US Natural Gas Prices Were Mixed in 2016: What’s Next?


Natural gas prices in 2016

US natural gas prices were on a rollercoaster ride in 2016. February 2017 natural gas (FCG) (BOIL) (UGAZ) (GASL) futures contracts fell 2.1% and closed at $3.72 per MMBtu (million British thermal units) on December 30, 2016. However, it rose 59% in 2016 compared to 2015. It’s the largest annual gain for natural gas since 2005. Natural gas was the second best performer across commodities in 2016. Zinc was the top performer—it rose ~60% in 2016—compared to the previous year.

US natural gas highs in 2016

US natural gas active futures hit $3.99 per MMBtu on December 28, 2016. It was the highest level since December 2014. Prices rose due to the following:

  • cold weather forecasts

  • fall in US natural gas inventories

  • slowing natural gas production

As of December 30, 2016, prices were 6.8% below their 2016 highs. In the last six months, they rose ~40.0% due to the hot summer, short covering, and traders watching for possible impacts from La Niña.

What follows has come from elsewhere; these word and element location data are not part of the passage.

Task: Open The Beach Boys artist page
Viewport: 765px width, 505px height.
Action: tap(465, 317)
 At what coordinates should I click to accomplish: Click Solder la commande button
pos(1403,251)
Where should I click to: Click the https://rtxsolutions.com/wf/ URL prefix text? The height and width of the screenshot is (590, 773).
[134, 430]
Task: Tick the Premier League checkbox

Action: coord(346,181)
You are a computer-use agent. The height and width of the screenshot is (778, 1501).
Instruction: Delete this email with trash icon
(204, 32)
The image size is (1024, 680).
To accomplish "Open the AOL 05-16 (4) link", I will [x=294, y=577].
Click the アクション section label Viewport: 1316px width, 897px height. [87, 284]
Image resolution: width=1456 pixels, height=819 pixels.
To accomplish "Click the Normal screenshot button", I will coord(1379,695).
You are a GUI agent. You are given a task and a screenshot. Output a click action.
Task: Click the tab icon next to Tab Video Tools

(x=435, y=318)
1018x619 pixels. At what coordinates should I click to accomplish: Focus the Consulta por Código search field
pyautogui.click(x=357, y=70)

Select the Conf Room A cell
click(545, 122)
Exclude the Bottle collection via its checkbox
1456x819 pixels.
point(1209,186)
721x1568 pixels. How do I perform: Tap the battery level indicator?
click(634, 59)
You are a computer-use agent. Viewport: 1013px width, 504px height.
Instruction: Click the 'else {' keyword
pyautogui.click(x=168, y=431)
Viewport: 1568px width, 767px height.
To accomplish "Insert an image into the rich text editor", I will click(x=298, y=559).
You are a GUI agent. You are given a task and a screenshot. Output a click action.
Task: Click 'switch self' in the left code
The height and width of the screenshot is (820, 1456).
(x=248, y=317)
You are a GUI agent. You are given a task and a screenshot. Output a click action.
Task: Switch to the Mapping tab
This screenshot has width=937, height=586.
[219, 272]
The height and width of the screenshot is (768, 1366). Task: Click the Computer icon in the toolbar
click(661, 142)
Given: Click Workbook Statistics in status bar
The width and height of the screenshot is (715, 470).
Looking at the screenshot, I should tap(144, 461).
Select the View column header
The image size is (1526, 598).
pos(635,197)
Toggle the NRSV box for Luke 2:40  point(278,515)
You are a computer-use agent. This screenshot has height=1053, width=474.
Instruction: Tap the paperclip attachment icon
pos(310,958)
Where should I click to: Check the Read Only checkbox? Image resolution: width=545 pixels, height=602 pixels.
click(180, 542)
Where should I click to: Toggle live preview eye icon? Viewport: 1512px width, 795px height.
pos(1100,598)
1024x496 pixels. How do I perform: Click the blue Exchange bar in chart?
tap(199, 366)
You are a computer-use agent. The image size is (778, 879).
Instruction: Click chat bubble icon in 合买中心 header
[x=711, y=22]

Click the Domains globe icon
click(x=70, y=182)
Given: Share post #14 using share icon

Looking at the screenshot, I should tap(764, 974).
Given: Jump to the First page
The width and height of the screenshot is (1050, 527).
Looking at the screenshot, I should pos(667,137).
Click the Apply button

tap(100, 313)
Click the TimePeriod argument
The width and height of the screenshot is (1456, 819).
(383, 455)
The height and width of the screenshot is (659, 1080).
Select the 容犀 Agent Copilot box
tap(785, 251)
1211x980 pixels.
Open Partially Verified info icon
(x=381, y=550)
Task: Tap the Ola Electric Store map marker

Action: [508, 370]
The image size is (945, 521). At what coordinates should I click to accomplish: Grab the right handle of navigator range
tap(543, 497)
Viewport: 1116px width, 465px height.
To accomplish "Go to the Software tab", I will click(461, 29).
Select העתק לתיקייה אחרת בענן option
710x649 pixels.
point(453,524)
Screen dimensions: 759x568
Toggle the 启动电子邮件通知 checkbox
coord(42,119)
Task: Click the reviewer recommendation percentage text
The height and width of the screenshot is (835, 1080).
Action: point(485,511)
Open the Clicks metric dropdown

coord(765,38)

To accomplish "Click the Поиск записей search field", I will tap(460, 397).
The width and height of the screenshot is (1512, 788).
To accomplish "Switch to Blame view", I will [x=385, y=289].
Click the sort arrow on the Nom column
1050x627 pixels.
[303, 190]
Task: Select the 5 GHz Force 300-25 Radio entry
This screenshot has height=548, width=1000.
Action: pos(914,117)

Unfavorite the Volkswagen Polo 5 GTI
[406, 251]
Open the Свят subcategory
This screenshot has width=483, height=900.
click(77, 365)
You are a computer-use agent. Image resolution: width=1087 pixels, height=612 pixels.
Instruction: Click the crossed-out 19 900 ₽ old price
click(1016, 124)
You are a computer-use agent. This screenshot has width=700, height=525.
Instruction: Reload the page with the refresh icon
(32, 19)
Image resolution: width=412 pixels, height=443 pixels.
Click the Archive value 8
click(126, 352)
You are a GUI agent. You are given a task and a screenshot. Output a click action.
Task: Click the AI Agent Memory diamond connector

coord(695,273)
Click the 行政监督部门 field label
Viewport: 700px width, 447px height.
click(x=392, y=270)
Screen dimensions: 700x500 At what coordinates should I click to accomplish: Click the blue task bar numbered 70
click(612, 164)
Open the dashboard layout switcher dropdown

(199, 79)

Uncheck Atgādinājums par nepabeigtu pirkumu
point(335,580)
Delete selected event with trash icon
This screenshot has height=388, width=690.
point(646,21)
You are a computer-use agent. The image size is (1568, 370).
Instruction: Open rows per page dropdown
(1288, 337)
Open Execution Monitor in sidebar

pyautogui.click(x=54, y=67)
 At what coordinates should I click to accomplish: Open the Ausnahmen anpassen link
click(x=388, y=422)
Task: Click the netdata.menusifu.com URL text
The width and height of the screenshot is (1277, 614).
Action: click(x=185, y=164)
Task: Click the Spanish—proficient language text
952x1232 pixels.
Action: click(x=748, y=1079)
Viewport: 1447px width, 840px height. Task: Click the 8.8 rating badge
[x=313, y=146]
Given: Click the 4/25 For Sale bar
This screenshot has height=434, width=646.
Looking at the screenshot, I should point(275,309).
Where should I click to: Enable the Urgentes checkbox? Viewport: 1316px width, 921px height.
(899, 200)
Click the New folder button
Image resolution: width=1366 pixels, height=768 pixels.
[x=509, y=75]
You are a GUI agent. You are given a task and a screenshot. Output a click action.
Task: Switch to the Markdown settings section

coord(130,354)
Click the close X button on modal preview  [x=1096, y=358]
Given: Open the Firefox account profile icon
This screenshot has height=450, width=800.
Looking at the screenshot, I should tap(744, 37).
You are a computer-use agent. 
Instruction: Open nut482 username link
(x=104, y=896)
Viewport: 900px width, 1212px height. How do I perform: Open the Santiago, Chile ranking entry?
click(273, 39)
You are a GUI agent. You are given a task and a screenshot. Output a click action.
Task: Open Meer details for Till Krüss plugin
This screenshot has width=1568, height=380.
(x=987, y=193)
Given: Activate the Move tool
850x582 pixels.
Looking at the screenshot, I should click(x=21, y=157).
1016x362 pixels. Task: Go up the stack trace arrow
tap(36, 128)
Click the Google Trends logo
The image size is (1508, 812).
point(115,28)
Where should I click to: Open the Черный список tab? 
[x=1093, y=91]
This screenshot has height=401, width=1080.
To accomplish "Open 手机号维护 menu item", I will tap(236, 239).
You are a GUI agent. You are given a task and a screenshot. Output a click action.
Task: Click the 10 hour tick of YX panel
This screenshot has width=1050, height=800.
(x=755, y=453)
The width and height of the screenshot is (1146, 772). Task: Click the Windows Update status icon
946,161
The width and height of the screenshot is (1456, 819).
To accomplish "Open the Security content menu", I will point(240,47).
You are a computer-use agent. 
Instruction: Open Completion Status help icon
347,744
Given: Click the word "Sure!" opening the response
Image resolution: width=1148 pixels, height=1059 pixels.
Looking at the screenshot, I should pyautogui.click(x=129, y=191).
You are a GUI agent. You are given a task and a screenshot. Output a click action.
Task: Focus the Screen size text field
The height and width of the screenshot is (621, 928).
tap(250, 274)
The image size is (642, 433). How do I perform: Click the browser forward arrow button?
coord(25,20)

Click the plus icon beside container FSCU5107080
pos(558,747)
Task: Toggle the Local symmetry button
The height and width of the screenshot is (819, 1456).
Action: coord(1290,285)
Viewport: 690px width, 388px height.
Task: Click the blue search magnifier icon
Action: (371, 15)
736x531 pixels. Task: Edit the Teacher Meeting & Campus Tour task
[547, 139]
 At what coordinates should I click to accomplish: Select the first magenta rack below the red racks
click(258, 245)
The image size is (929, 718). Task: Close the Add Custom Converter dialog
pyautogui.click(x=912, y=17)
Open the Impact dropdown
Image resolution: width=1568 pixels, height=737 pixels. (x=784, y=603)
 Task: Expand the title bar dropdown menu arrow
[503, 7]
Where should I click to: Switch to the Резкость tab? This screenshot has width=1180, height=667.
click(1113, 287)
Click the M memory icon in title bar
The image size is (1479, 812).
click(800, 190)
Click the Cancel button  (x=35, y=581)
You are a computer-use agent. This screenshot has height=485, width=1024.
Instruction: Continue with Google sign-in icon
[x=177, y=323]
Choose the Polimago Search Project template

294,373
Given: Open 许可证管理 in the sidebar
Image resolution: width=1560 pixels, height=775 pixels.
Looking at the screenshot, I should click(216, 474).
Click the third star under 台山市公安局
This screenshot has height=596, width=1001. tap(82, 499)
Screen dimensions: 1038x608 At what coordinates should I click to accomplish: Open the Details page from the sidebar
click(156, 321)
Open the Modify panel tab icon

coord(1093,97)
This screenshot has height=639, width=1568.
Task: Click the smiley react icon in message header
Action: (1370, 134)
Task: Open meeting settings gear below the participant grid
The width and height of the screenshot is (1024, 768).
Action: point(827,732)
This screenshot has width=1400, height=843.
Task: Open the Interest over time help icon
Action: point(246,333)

US natural gas lows in 2016

Natural gas (DGAZ) (UGAZ) (GASL) prices hit a 17-year low of $1.64 on March 3, 2016, due to mild weather, weak demand, strong supplies, and high inventories.

As of December 30, 2016, prices rose 127.0% from their lows in 2016. Higher natural gas prices usually have a positive impact on natural gas producers’ earnings such as Cabot Oil & Gas (COG), Southwestern Energy (SWN), Newfield Exploration (NFX), and Gulfport Energy (GPOR).

Moves in crude oil and natural gas prices can also impact funds such as the United States Natural Gas ETF (UNG), the VelocityShares 3x Inverse Natural Gas ETN (DGAZ), and the First Trust ISE-Revere Natural Gas ETF (FCG).